- _Passage to read_
══════════════════════════════

Next generation genetics to identify regulatory networks involved in responses to single stresses and their combination in Arabidopsis – stressnet

Understanding plants’ responses to environmental stresses is crucial to maintain agricultural production. In this proposal we focus on two of the most prominent threats for modern agriculture: water deficit and nitrogen deficit. Drought episodes are expected to increase in frequency and severity as a result of global warming, while there is a strong pressure to decrease the use of nitrogen-based fertilizers due to their toxicity for the environment and for humans. It is therefore likely that crops will suffer from water and nitrogen deficiencies in the near future. Furthermore, the coexistence of water and nitrogen deficit has disastrous outcomes: as the soil dries out the pore space fills with air, making nutrients even less available to the plant. Our goal is to dissect the molecular mechanisms underlying plant responses to water deficit, nitrogen deficit and to both stresses combined.

══════════════════════════════

- _Supplied material_
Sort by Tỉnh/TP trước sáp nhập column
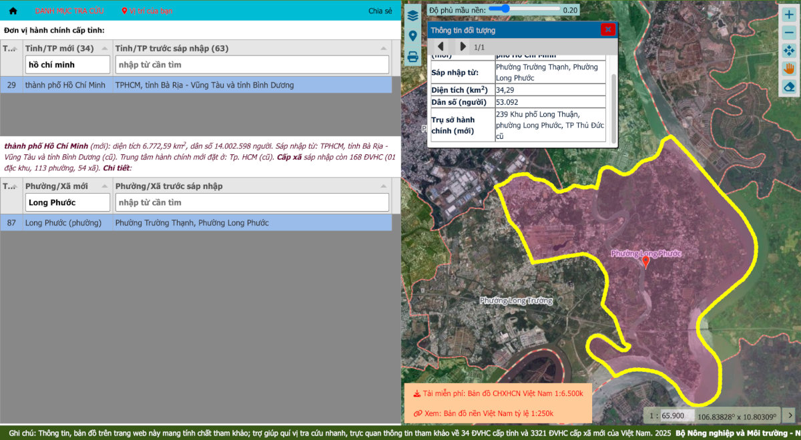 pyautogui.click(x=384, y=48)
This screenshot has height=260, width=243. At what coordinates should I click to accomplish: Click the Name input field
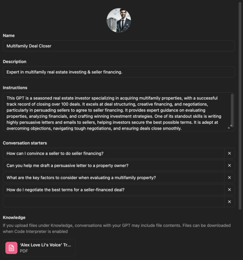(x=119, y=46)
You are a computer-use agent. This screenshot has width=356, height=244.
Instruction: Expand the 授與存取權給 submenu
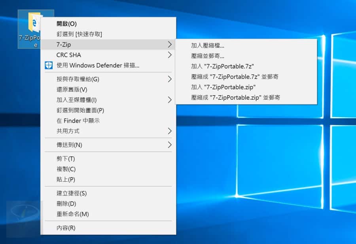(170, 79)

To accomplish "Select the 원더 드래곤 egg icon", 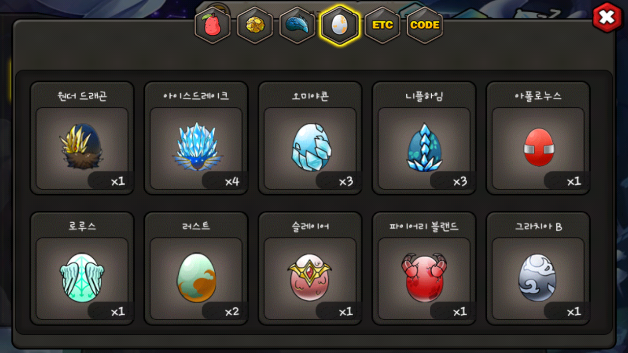I will point(81,147).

══════════════════════════════

- _List of tasks_
1) List the conditions whose underlying plant response mechanisms the stressnet summary states as its goal to dissect.
2) Copy the stressnet summary from "Understanding plants’ responses" up to and including "both stresses combined.".
The items come from a different source than the text.

- _List of solutions_
1)
- Water deficit
- Nitrogen deficit
- Both stresses combined

2)
Understanding plants’ responses to environmental stresses is crucial to maintain agricultural production. In this proposal we focus on two of the most prominent threats for modern agriculture: water deficit and nitrogen deficit. Drought episodes are expected to increase in frequency and severity as a result of global warming, while there is a strong pressure to decrease the use of nitrogen-based fertilizers due to their toxicity for the environment and for humans. It is therefore likely that crops will suffer from water and nitrogen deficiencies in the near future. Furthermore, the coexistence of water and nitrogen deficit has disastrous outcomes: as the soil dries out the pore space fills with air, making nutrients even less available to the plant. Our goal is to dissect the molecular mechanisms underlying plant responses to water deficit, nitrogen deficit and to both stresses combined.